Finding appropriate content on websites and blogs boosts the user experience. With Azure Cognitive Search, you can quickly add professional search capabilities to your website. I use Jekyll to run my blog. However, the process described and explained in this post works for every Static Site Generator (SSG).
What is Azure Cognitive Search
Azure Cognitive Search (formerly known as Azure Search) is a fully managed service offering by Microsoft. Apache Lucene is the foundation of Azure Cognitive Search. Over the past year, Microsoft added a whole bunch of AI and Machine Learning (ML) capabilities. Microsoft renamed Azure Search to Azure Cognitive Search to align with other AI & ML service offerings. Although those features are pretty useful, searching website data is relatively simple and does not require any AI or ML features. Azure Cognitive Search can crawl data from different sources such as an Azure Storage Account, Azure SQL Databases, etc. Alternatively, you can actively push data into the search index using the Azure Cognitive Search Management SDK. There are SDKs for different programming languages available - in this article, you will see how to use the JavaScript SDK to push your data into the search index using Node.js.
Azure Cognitive Search Pricing
You pay for Azure Cognitive Search monthly. There are different SKUs (think of editions) available. Although it comes with some limitations and misses an SLA, I use Azure Cognitive Search’s free SKU. It is more than enough for my blog. Also, the 50MB index limitation is no real limit when indexing just website content. However, if you want to index more data, or think about mission-critical production workloads, consider using a different paid SKU. The official documentation provides further details on pricing and service SKUs.
Architectural design
From an architectural perspective, you could query Azure Cognitive Search directly from JavaScript using the REST endpoint exposed by Azure Cognitive Search. However, I prefer this pattern Waldek described in his post.
You send search requests through an Azure Functions Proxy to Azure Cognitive Search. The proxy modifies the incoming HTTP request.
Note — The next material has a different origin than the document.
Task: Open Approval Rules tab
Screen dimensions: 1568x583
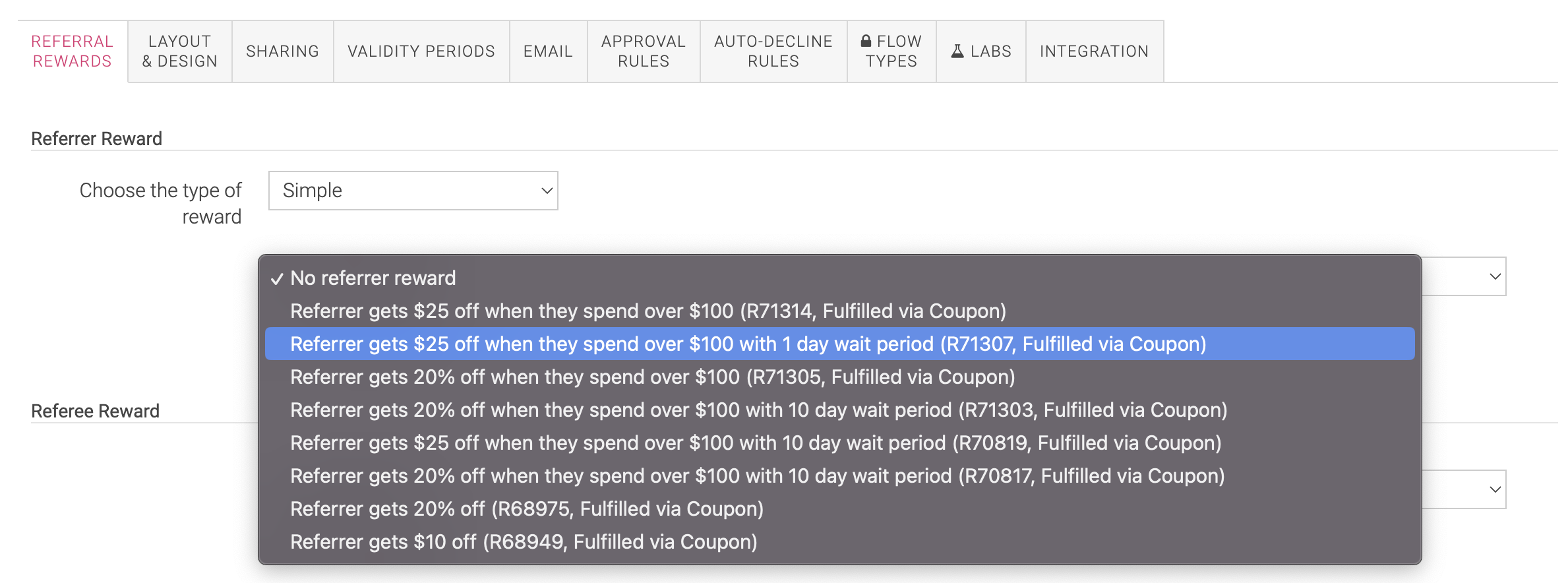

It adds different metadata to the request before sending it to the Search API. This approach has several advantages:
- API key is hidden from the website (and you can rotate it without redeploying your website)
- You can enhance search queries without redeploying the website
- You can intercept the search query and do complex query modifications
- You have full control over CORS configuration
Create an Azure Cognitive Search Service
As with other Azure resources, you can use any Azure management interface to create and manage Azure Cognitive Search. I prefer using Azure CLI (az) because it is super efficient and commands for all services follow a simple schema.
# Create a Resource Group
az group create -n rg-blog-search -l eastus2
# Create an Azure Cognitive Search Service
az search service create -n blog-search -g rg-blog-search --sku Free -l eastus2
You can install az
quickly on your machine. Just follow the Azure CLI installation instructions.
Create a search index
Now that the search service is provisioned, you have to create a new index. An index has a bunch of configuration properties. Fields and Scoring Profiles are the properties we look at in this article to get our search capabilities for SSG based websites up and running. Although you can configure CORS on every index’s scope, we will use the Azure Functions Proxy to configure this.
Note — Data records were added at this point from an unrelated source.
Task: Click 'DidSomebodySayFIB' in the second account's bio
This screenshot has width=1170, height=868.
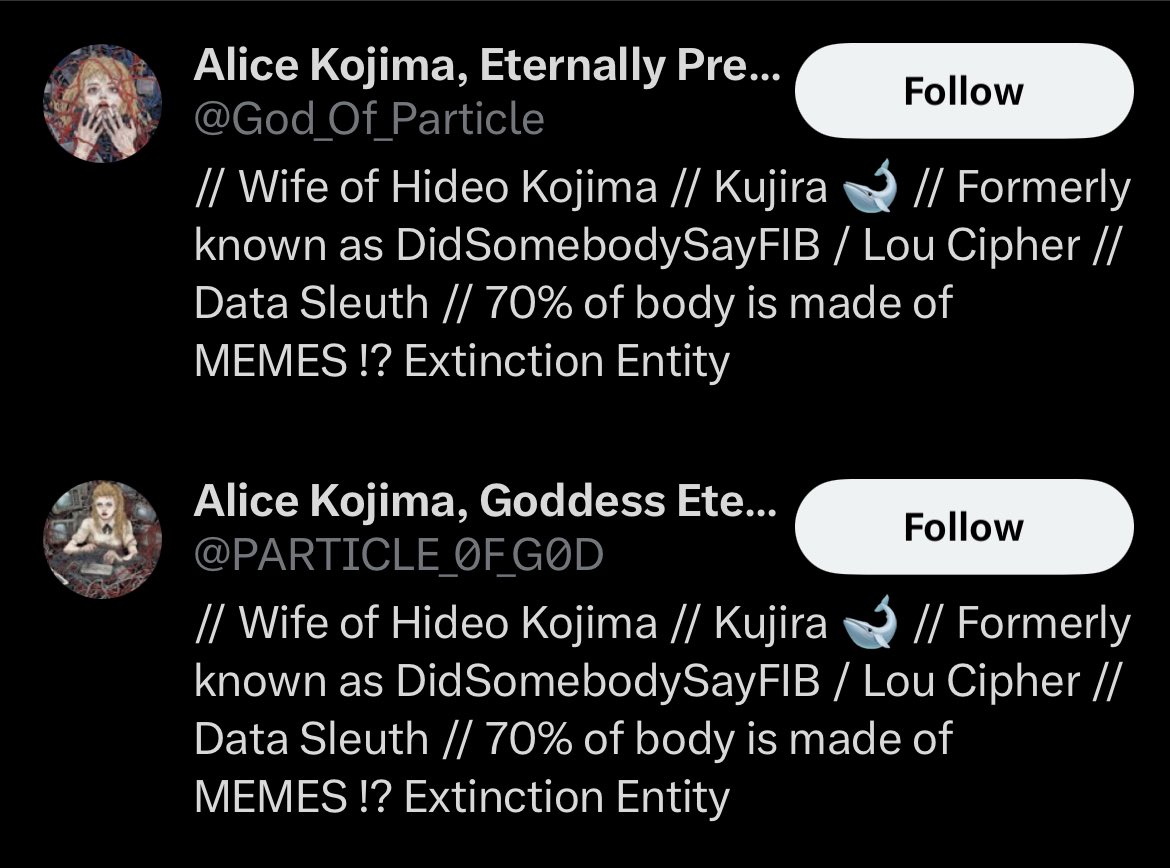Action: point(607,682)
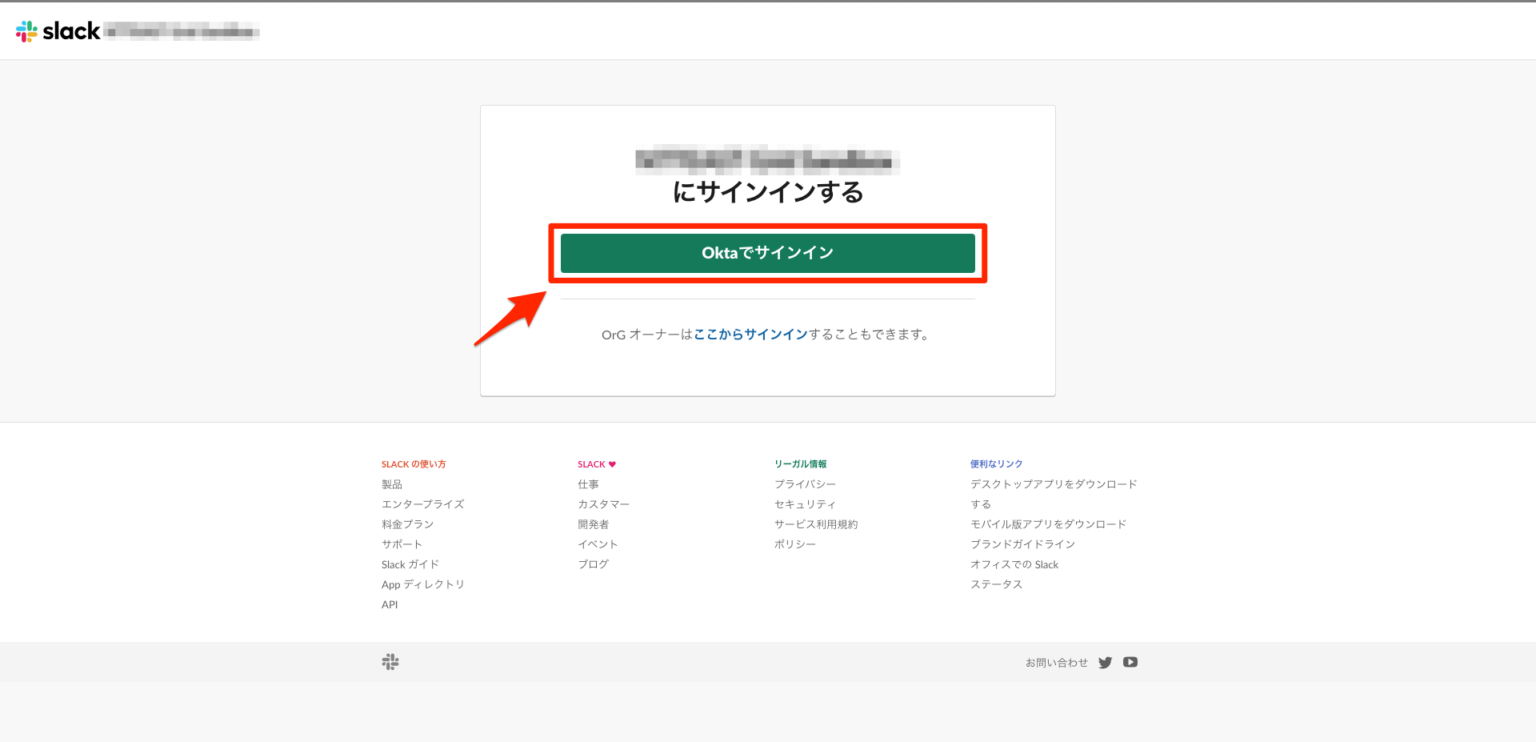
Task: Open the カスタマー link under SLACK
Action: tap(604, 504)
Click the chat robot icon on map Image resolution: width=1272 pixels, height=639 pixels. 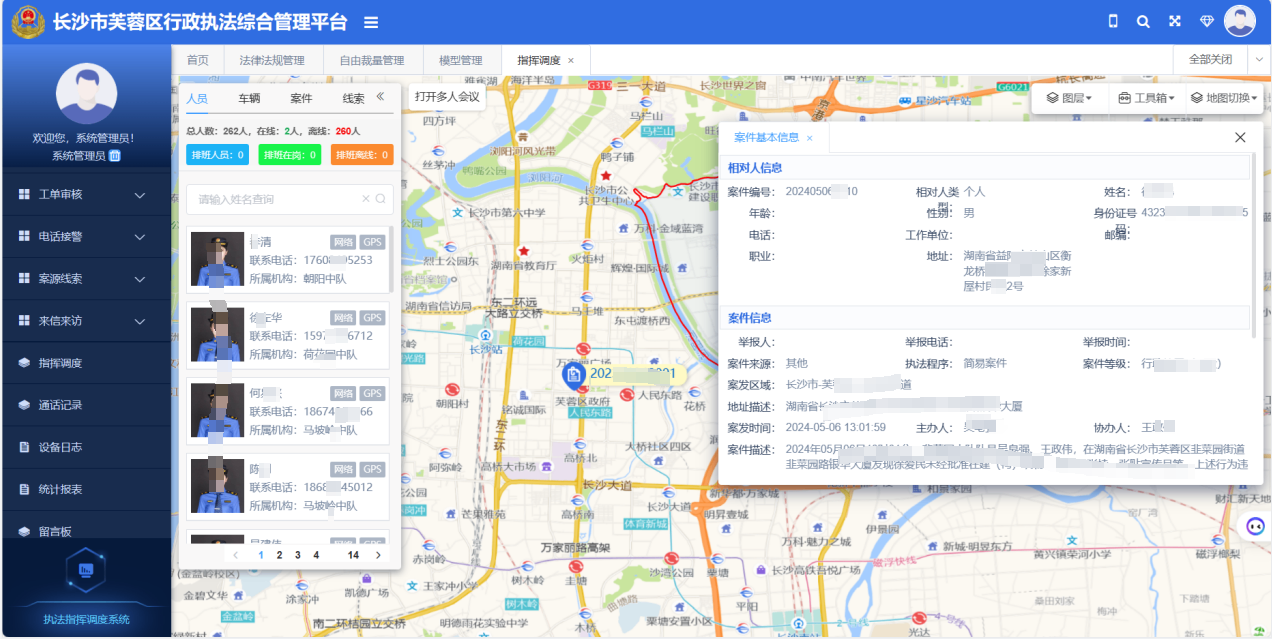1253,525
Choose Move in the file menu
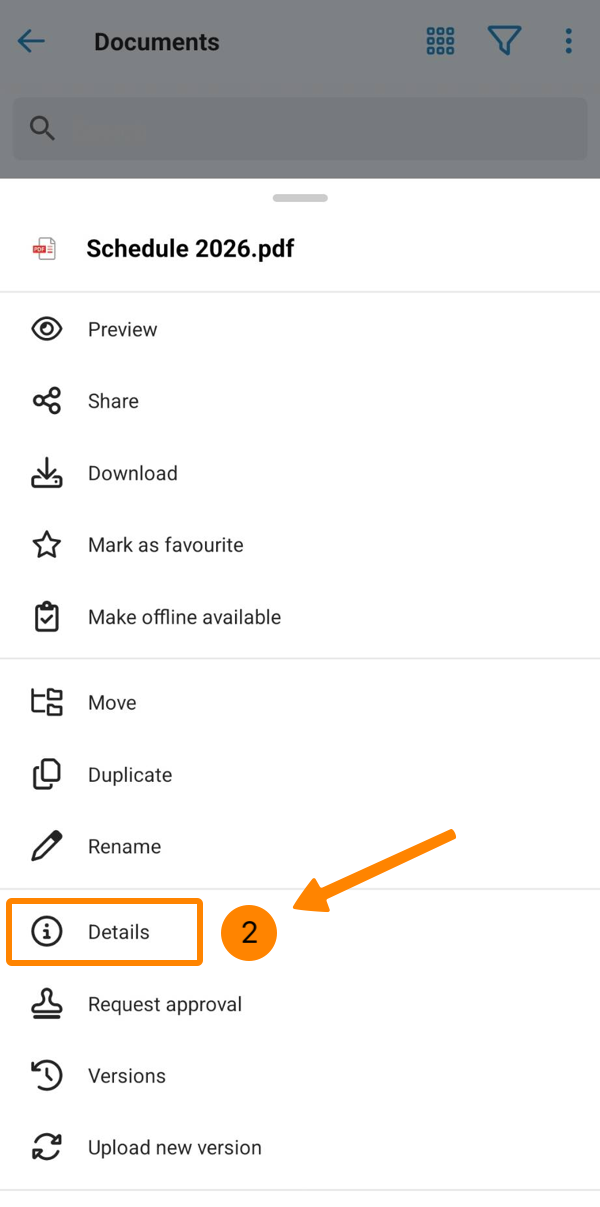 [x=111, y=703]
A field has a certain type (e.g. Edm.String
or Edm.Boolean
), and every field can have a set of features. Features are capabilities like:
- searchable
- retrievable
- filterable
- sortable
- facetable
The scoring profile ranks recent content (content that has been published in the last 365 days) higher in search results. Azure Cognitive Search offers many different functions you can use in scoring profiles to build a tailored search experience. Again, see the dedicated article on adding scoring profiles to an Azure Cognitive Search index for further details.
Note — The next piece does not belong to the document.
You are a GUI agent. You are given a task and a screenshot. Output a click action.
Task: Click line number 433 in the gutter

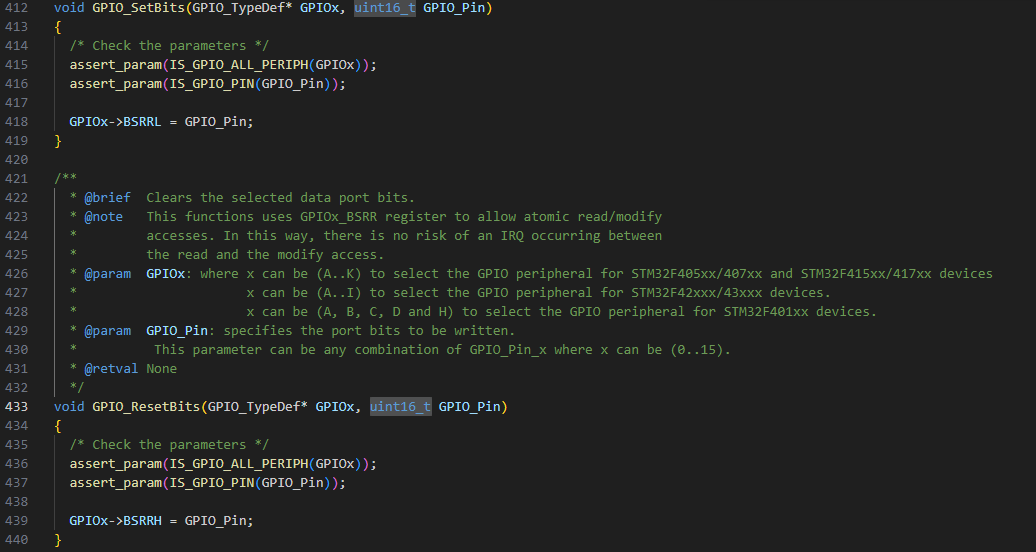(17, 407)
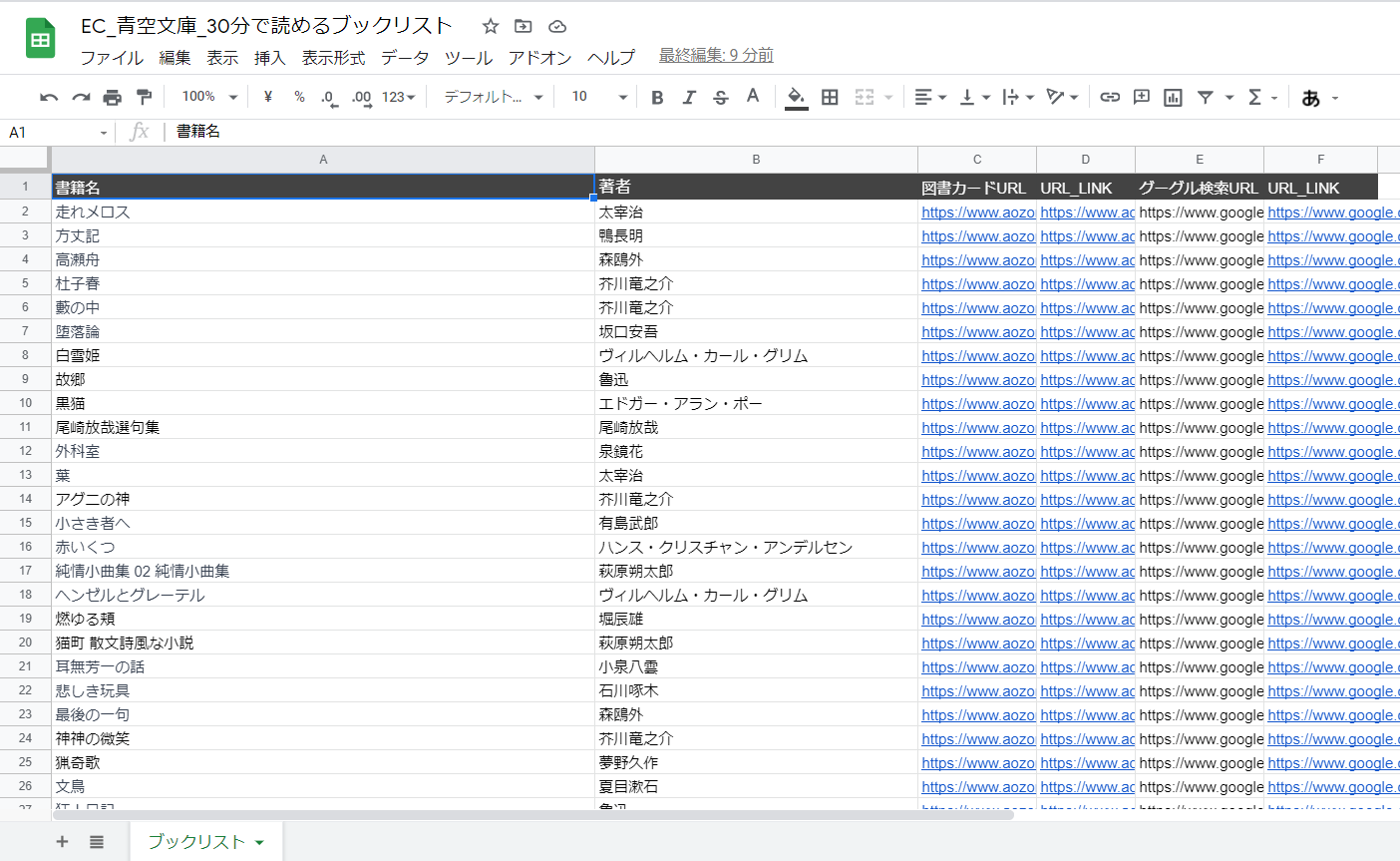Add a comment via toolbar icon

pos(1142,97)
To configure an index, you can use the Azure Portal. However, you can also describe the index in JSON. Add a new index and go to the Index Definition (JSON) tab in the Azure Portal. You can download the entire index definition from GitHub. The JSON contains definitions for all required fields, such as the title of an article:
{
"name": "title",
"type": "Edm.String",
"facetable": false,
"filterable": true,
"key": false,
"retrievable": true,
"searchable": true,
"sortable": false,
"analyzer": "standard.lucene",
"indexAnalyzer": null,
"searchAnalyzer": null,
"synonymMaps": [],
"fields": []
},
And the custom scoring profile to boost recent articles in search results:
"scoringProfiles": [
{
"name": "boostRecent",
"functions": [
{
"fieldName": "pubDate",
"freshness": {
"boostingDuration": "P365D"
},
"interpolation": "quadratic",
"magnitude": null,
"distance": null,
"tag": null,
"type": "freshness",
"boost": 3
}
],
"functionAggregation": 0,
"text": {
"weights": {
"title": 5,
"description": 3,
"tags": 2,
"content": 2
}
}
}
]
You end up with a new index called blog-index. Next, you will push data into the index.
Push data to the index
Having the search index configured, you have to add your data to the index. Azure Cognitive Search offers different capabilities to bring data into the index. For example, you can configure an indexer to load data from Azure Blob Storage into the index continuously. Alternatively, you can use the Azure Cognitive Search Management SDK (Management SDK) to push data into the index. I currently host my blog on Netlify and don’t want to create another Azure resource to use built-in indexer capabilities. That said, actively pushing data into the index using the Management SDK is my way to go.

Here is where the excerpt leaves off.